Regeerakkoord Vlaanderen: Vlaanderen Gaat Voor 6,7 GigaWatt Zonnepanelen In 2030
Geschreven op 9-10-2019 - Erik van Erne. Geplaatst in Energie en BesparingUpdate 12 augustus 2021: De verkoop van zonnepanelen bij consumenten is in Vlaanderen in de eerste helft van 2021 met 64 procent gedaald van 140,69 tot 51,00 megawatt.
De totale verkopen werden gehalveerd van 165,28 tot 83,36 megawatt.
De Vlaamse zonne-energiesector luidde enkele maanden geleden al de noodklok na een dramatische keldering van de verkopen, nadat het Grondwettelijk Hof in een uitspraak het recht voor Vlaamse eigenaren van zonnepanelen vernietigde om 15 jaar het voordeel van de terugdraaiende teller te behouden. ?
Sinds 1 januari 2021 kent Vlaanderen een nieuwe investeringspremie voor de installatie van zonnepanelen bij particulieren. De invoering van de nieuwe investeringspremie hangt samen met het verdwijnen van de terugdraaiende teller en de invoering van de digitale meter.
De maximale subsidie bedraagt dit jaar 1.500 euro. Het premiebedrag wordt jaarlijks aangepast aan de dalende investeringskosten om oversubsidiëring te vermijden. De premie is bovendien begrensd tot 40 procent van de investeringskosten.
Nieuwe installaties moeten verschillende stappen doorlopen. Hierdoor worden ze in vele gevallen pas enkele maanden na indienstname door de netbeheerders geregistreerd. Data van het recentste kwartaal zijn dus per definitie onvolledig en volgens het Vlaams Energie- en Klimaatagentschap (VEKA) een onderschatting van de werkelijkheid. Zo is het in 2020 geïnstalleerde vermogen in de nieuwste update met bijna 12 megawatt verhoogd. Ook het in de eerste helft van 2021 geïnstalleerde vermogen zal vermoedelijk nog naar boven worden bijgesteld.
9 oktober 2019: ‘Vlaanderen levert zijn bijdrage aan de Europese hernieuwbare-energiedoelstelling: dankzij de inspanningen van de voorbije jaren staan we aan de top qua zonnepanelen en windturbines per vierkante kilometer’, opent de passage over hernieuwbare energie in het Vlaamse regeerakkoord 2019-2024.

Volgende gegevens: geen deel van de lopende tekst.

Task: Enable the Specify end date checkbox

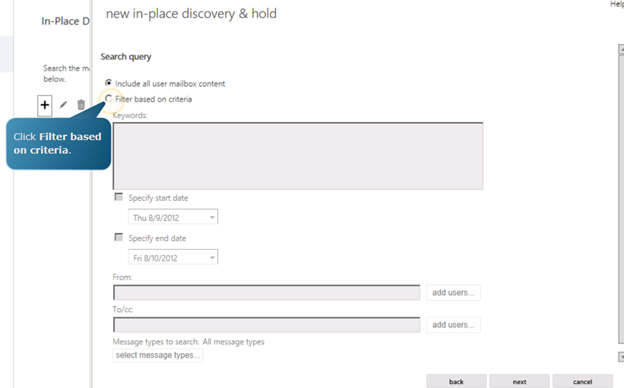Action: [x=119, y=237]
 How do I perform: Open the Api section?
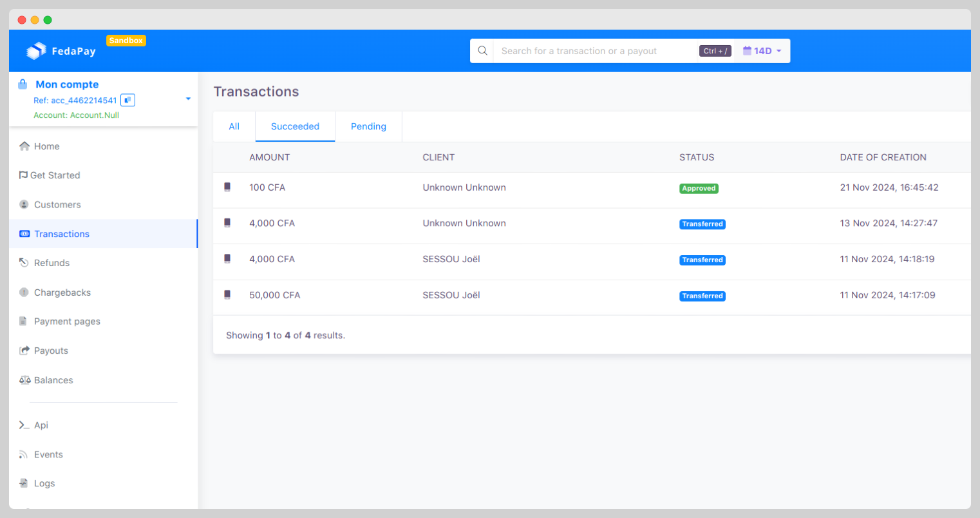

‘Tegen 2030 verhogen we de hernieuwbare-energieproductie fors met een verhoging van de geïnstalleerde capaciteit voor wind tot 2,5 gigawatt en voor zon tot 6,7 gigawattpiek.
Deze groei en de verdere afbouw van het certificatenoverschot realiseren we zonder dat de elektriciteitsfactuur hierdoor toeneemt. Daarom hervormen we het certificatensysteem voor groene stroom en warmtekrachtkoppeling naar een kostenefficiënter systeem.’
Elke oversubsidiëring moet vermeden worden: ‘We evalueren het gegarandeerd rendement op eigen vermogen in functie van het specifieke risicoprofiel van een hernieuwbaar-energieproject en warmte-krachtkoppeling(wkk-)projecten en beperken dit. We faseren de certificatensteun voor nieuwe of vernieuwde hernieuwbare-energieprojecten uit tegen 2025 via een geleidelijke reductie van de maximale toegekende steun. We breiden het bestaande aanbestedingsysteem van investeringssteun met vastgelegde jaarlijkse budgetten voor kleine en middelgrote windturbines uit naar middelgrote pv-projecten vanaf 2021 zodat de meest kostenefficiënte projecten uitgevoerd worden. Het aanbestedingsysteem wordt gefinancierd vanuit het Energiefonds.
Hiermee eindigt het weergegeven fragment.